Generally speaking, the networks left the fact-checking to their online arms, other journalistic organizations and, well, cable news. This was always going to be the problem with the networks giving Trump a prime-time slot: they knew he was going to lie, and yet they didn’t prepare themselves to address those lies in the moment.

Using the classic post-speech wrap-up coverage is useless with this president, and within the network format. Cable news has all the time in a day to break apart 10 minutes of misinformation, making Tuesday’s speech little more than a fresh bushel of grist to them. As for NBC, CBS and ABC, allotting 30 minutes for a statement from the Oval Office and a response leaves insufficient time to dig in, refute the lies and set the record straight.

Knowing they were going to lose this battle, yet committing to the route anyway, maybe the networks thought they didn’t need to go through the trouble of live onscreen fact-checking.
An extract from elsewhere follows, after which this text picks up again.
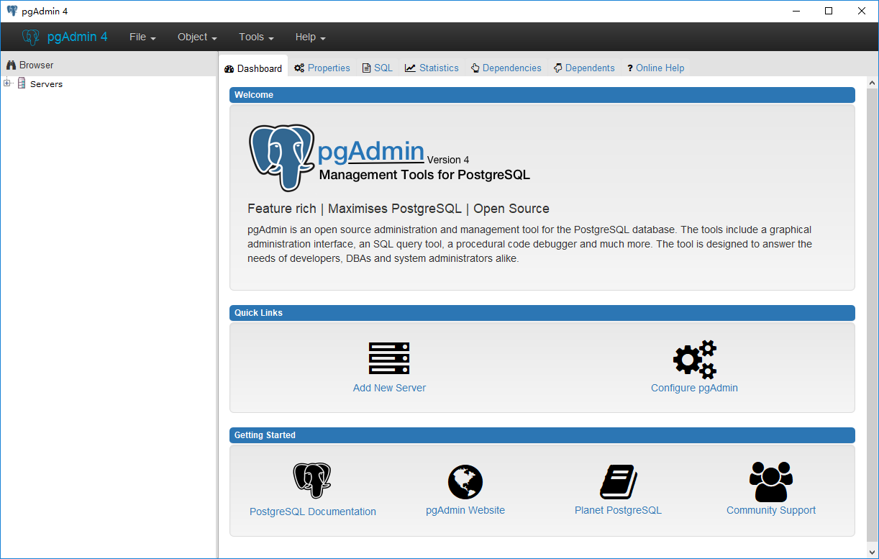
Task: Click the Community Support people icon
Action: [x=770, y=481]
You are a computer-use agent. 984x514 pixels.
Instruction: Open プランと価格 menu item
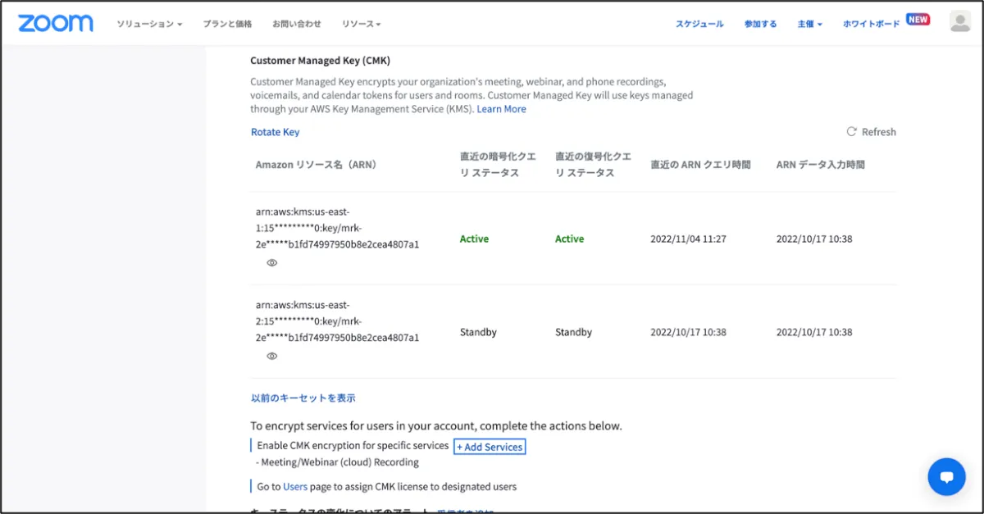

The Americans who don’t believe anything Trump says wouldn’t pay attention anyway, and the ones who do wouldn’t believe what the “fake news” has to say anyway.

Miserably, though, the networks would rather attempt to please the anti-mainstream media crowd than take a stand and refuse to amplify a poisonous anti-immigrant agenda.

CNN employed the usual gig of calling upon a panel pick apart Trump’s lies for the millionth time, with the Toronto Star’s diligent Washington correspondent Daniel Dale taking on the main breakdown. Meanwhile Maddow, Hayes and Wallace traded expressions of bafflement on MSNBC, followed by a scathing rebuttal by guest Rep. Alexandria Ocasio-Cortez (D-NY). On Fox, Sean Hannity and friends, including South Carolina Senator Lindsey Graham, basically recapped Trump’s statement without question. Over there, they leave the questioning to Chris Wallace, don’t you know?

Graham, in fact, opined that Trump’s demonstrated ability to read from a teleprompter made him look more presidential than ever while marveling that everything he said was true.

This was another lie, but the broadcast networks were not the place to find that out.

Nor, for that matter, did they bother to reveal that hours before they granted Trump airtime to lie frequently and brazenly, the Trump Make America Great Again Committee, a joint fundraising committee for his re-election campaign and the Republican National Committee, was capitalizing on the exposure to fundraise, via an email sent to his supporters.

Even as he holds 800,000 federal workers and their families for ransom, Trump and Republicans found a way to make money off the nation’s collective fear and misery.

“Most presidents have used Oval Office addresses for noble purposes,” Schumer observes. “This president just used the backdrop of the Oval Office to manufacture a crisis, stoke fear, and divert attention from the turmoil in his Administration.”

Why, again? For Wallace, the answer is simpler and, as she tells Maddow, more primal. Trump lives in abject terror of his base and Robert Mueller. He can’t control Mueller, she observes, but he can gin up his base.

“The big scam of the whole address is that there is a crisis,” Wallace said. “There is no crisis.”

Not on our Southern border, maybe.  But if our news organizations keep caving to a President skilled at manipulation and fond of an authoritarian style of governance, there will be.